(Instrucción escrita):
Indica si cada afirmación coincide con el artículo sobre Sierra Mágina. Responde sí o no y cita literalmente las palabras del artículo que lo deciden.
(a) Según aquella persona, quien escribe resultaba creíble en sus textos aunque los hechos narrados fueran fantásticos.
(b) Las fuerzas telúricas de esos parajes actúan únicamente sobre quienes los habitan.
(c) Para aquel conocido de la adolescencia, lo dicho sobre los hilos que unen con Mágina describe una realidad verdadera.

(Texto proporcionado):
La rueda pagana del tiempo -artículo Ideal Sierra Mágina, enero 2022-
Hace ya algunos años, cuando era un aturdido adolescente y mis días discurrían
acelerados por el centrípeto vaivén que les imponía la propia emoción de lo
vivido por primera vez, yo ya escribía al dictado de los pulsos de una voz
cavernosa y oscura que guiaba mis pasos, ajeno por completo a los movimientos y
sonidos del mundo. Alguien me hizo entonces una curiosa observación: para esta
persona en concreto, yo resultaba perfectamente verosímil y creíble en mis
textos por muy disparatados que fueran mis argumentos y por muy fantásticos que
parecieran los acontecimientos narrados. Sin embargo, cuando se trataba de
relatar a viva voz un hecho cotidiano y contrastado, mi discurso aparecía
cubierto por un leve titubeo, sembrándolo de desconfianza ante mis
interlocutores. En definitiva: demostraba más seguridad contando mis cuentos que
rindiendo mis cuentas.
Sé que soy culpable de haber pregonado a través de este y
otros altavoces los hilos invisibles —casi mágicos— que nos unen con esta tierra
de Mágina a quienes hemos nacido en ella; las improbables fuerzas telúricas que
actúan en sus parajes, no solo sobre quienes los habitan, sino también, sobre
todo el que se deja llevar por la extraña belleza que desprenden sus montes, sus
grutas, sus bosques… Eso sigue siendo, según apostillaba aquel conocido de mi
adolescencia, un trampantojo tejido con mis palabras, simulando una realidad que
no es tal, por mucho que a mí me lo parezca o lo quiera hacer creer.

(Registros de datos):
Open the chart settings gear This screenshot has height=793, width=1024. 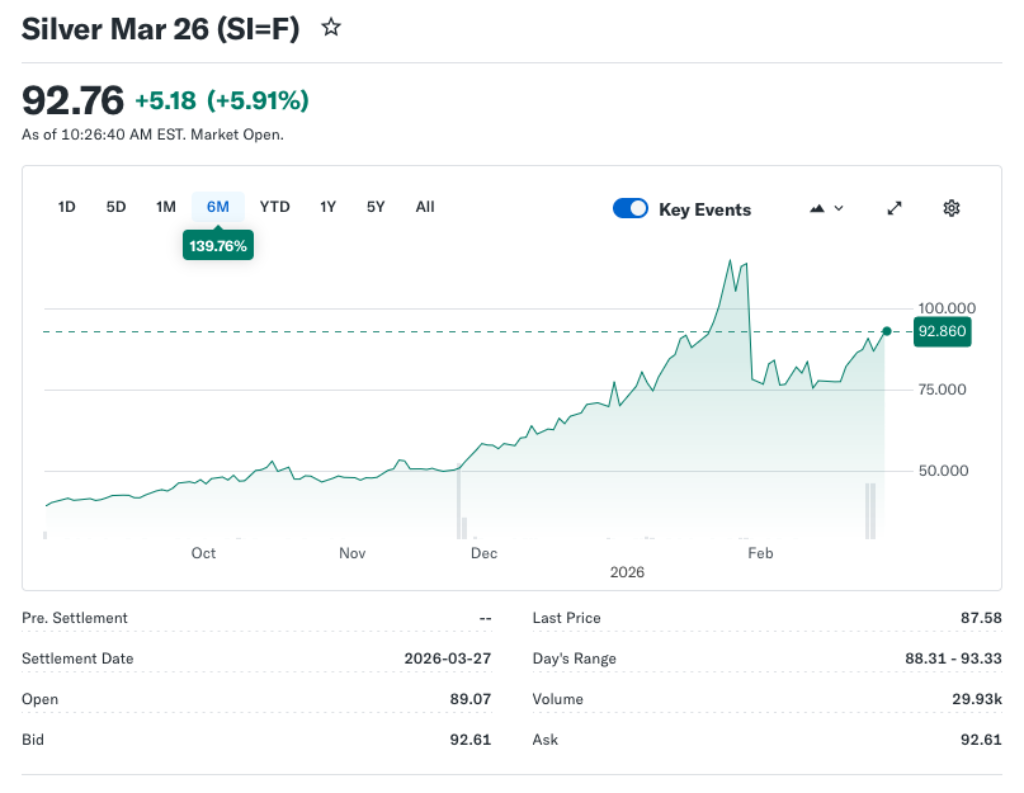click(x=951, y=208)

---

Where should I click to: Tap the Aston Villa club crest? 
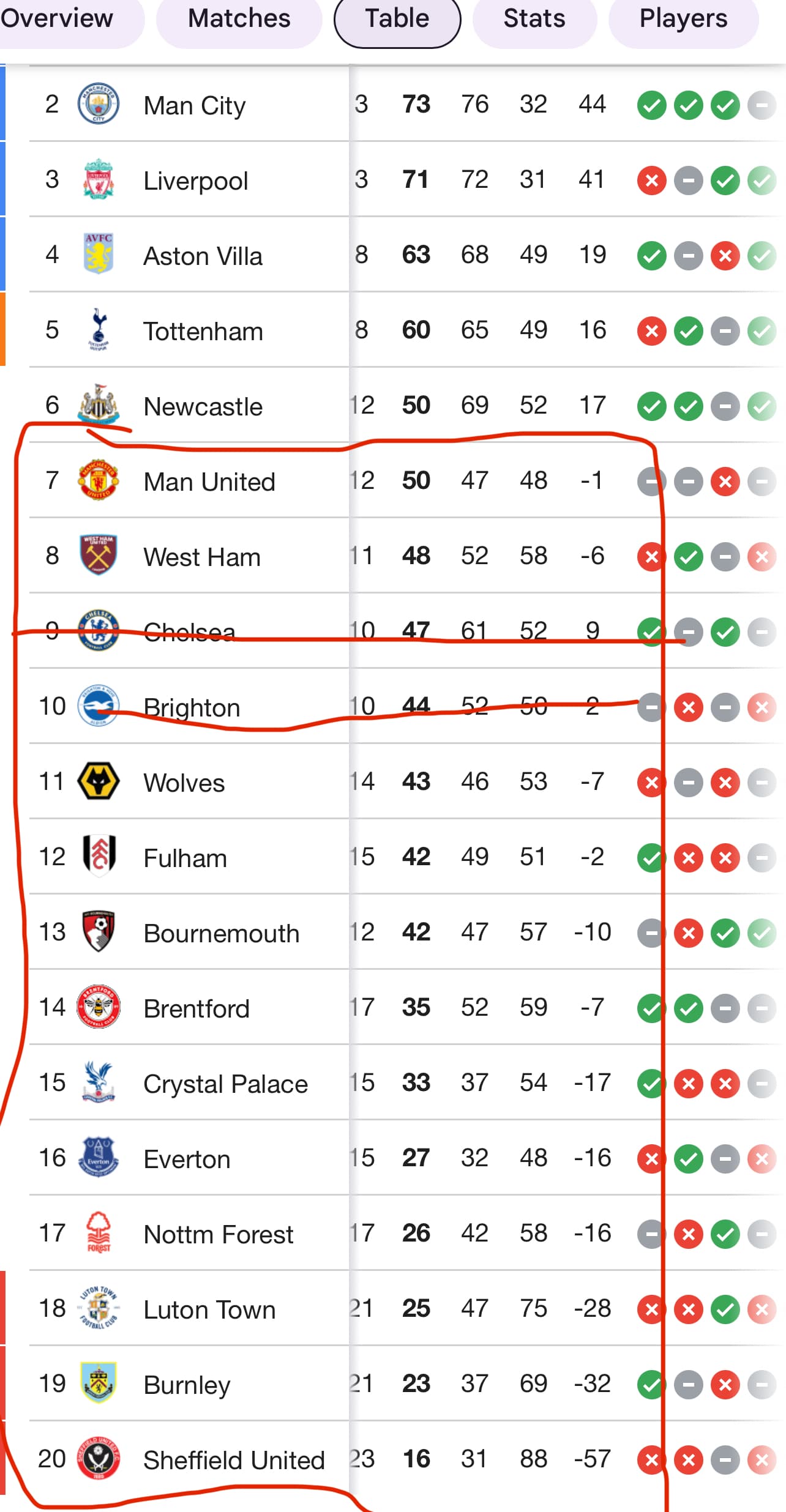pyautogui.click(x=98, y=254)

(Solución):
(a) Sí: "yo resultaba perfectamente verosímil y creíble en mis textos por muy disparatados que fueran mis argumentos y por muy fantásticos que parecieran los acontecimientos narrados".
(b) No: "no solo sobre quienes los habitan, sino también, sobre todo el que se deja llevar por la extraña belleza que desprenden sus montes".
(c) No: "un trampantojo tejido con mis palabras, simulando una realidad que no es tal".